Requirement:
Begin at the line of the material below that contains "The height and" and stop after the line that contains "tap(44, 33)". Write those lines out again with the requests unchanged, and shift every coordinate in the answers by -90.

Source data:

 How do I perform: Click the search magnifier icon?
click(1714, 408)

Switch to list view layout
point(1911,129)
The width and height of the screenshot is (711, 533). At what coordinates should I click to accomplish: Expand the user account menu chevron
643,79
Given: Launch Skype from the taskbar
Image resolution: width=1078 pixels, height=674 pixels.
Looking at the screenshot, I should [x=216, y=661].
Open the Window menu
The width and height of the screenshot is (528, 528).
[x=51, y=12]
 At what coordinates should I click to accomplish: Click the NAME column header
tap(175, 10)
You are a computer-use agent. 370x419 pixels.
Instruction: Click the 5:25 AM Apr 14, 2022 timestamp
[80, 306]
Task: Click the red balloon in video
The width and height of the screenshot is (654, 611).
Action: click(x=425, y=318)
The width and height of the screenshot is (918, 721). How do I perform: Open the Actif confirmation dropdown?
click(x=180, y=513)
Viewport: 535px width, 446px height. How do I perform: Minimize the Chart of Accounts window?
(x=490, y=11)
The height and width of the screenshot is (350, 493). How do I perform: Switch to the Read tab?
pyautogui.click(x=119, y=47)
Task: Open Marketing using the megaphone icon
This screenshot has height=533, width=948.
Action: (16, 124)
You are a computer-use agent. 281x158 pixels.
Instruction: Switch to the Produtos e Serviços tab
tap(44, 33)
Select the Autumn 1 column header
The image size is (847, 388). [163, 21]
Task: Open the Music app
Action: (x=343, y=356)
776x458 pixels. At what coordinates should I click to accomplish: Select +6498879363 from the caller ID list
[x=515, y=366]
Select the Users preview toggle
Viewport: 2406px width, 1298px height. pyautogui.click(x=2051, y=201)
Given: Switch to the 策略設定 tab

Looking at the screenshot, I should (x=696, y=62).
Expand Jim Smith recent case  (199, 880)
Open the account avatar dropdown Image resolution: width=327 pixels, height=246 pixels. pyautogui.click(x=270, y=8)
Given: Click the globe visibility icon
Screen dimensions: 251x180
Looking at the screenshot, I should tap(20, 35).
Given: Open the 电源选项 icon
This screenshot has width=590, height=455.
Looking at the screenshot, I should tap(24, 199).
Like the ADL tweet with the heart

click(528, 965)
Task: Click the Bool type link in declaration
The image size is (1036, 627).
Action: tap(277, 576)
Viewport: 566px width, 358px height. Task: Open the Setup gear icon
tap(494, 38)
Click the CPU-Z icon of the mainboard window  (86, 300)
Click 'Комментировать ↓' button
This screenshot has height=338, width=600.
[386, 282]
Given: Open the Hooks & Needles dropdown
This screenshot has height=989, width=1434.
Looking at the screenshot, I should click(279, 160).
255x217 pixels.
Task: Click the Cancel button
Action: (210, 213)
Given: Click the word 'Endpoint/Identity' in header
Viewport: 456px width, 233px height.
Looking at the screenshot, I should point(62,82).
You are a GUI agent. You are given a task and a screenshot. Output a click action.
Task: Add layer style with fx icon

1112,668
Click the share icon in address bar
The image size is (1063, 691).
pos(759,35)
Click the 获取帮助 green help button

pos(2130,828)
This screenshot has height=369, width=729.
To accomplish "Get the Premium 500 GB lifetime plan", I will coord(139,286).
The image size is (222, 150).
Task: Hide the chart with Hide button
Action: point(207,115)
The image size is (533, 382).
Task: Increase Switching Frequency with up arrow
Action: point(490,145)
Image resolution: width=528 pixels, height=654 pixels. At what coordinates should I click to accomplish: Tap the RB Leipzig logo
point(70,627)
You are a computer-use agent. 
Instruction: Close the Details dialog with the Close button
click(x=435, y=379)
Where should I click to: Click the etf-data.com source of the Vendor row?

Exercise output:
The height and width of the screenshot is (350, 493). How do I perform: Switch to the Read tab?
pyautogui.click(x=29, y=-43)
Task: Open Marketing using the megaphone icon
This screenshot has height=533, width=948.
Action: (-74, 34)
You are a computer-use agent. 281x158 pixels.
Instruction: Switch to the Produtos e Serviços tab
tap(-46, -57)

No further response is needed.